* _Task to complete_: Working through the data below, reproduce word for word the line with "Screen dimensions: 1247x610" and every line after it, both ends included, and omit the pictures.

_ _ _ _

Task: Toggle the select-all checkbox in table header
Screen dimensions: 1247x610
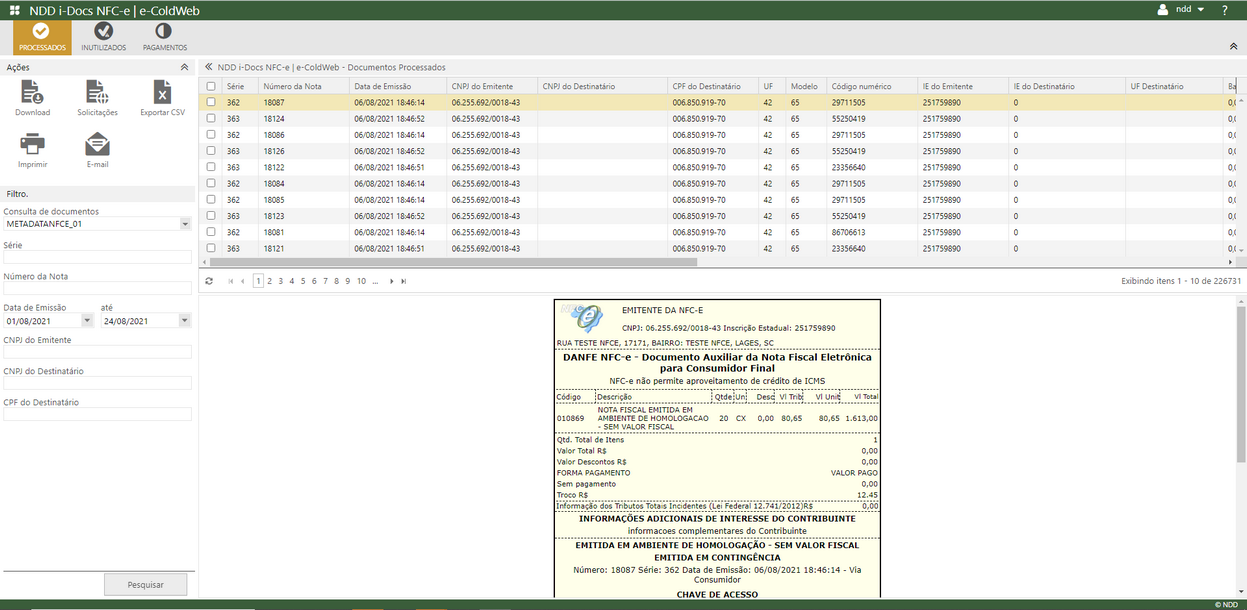Action: (210, 85)
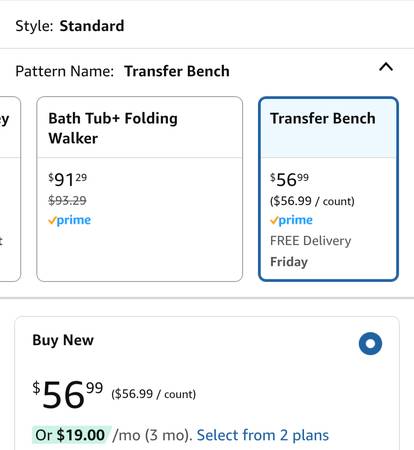414x450 pixels.
Task: Click the Prime logo under $91.29
Action: point(69,220)
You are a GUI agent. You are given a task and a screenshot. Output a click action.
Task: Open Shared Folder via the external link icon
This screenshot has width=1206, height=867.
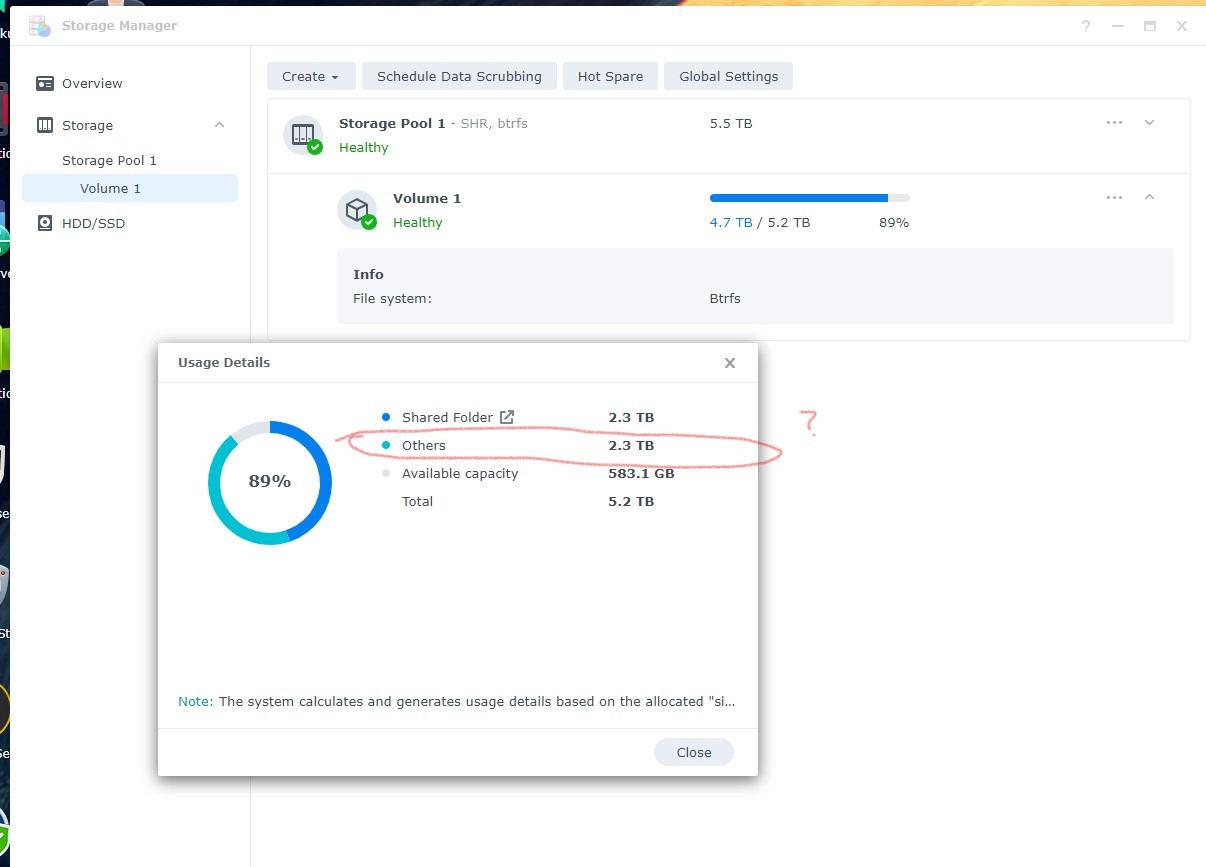coord(507,417)
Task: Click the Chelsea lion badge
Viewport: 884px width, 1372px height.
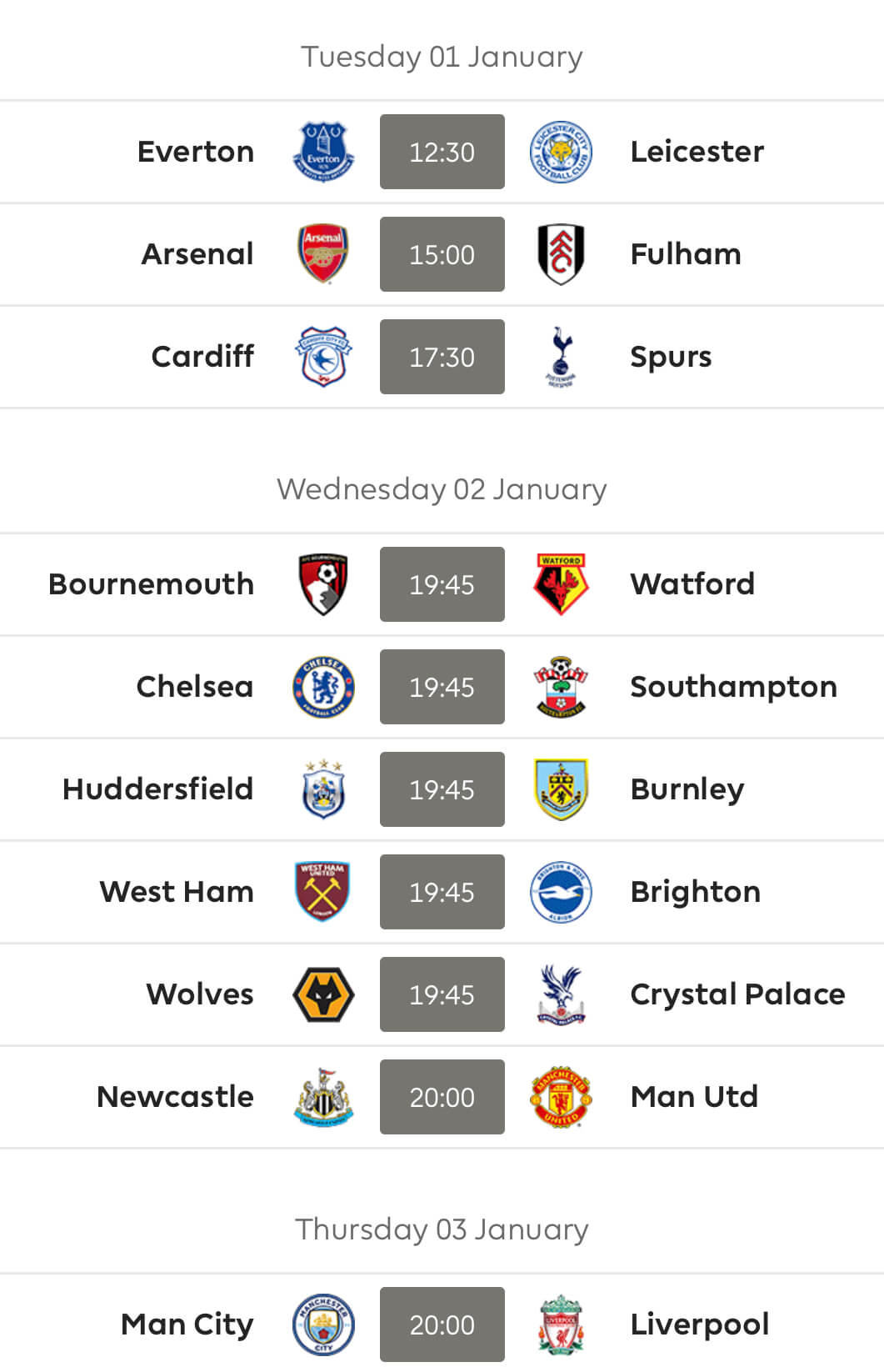Action: [323, 687]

_ _ _ _

* _Final answer_:
Screen dimensions: 1247x610
Action: (210, 85)
414x450 pixels.
Task: Click the Prime logo under $91.29
Action: point(69,220)
You are a GUI agent. You are given a task and a screenshot. Output a click action.
Task: Open Shared Folder via the external link icon
This screenshot has width=1206, height=867.
coord(507,417)
Task: Click the Chelsea lion badge
Viewport: 884px width, 1372px height.
Action: [323, 687]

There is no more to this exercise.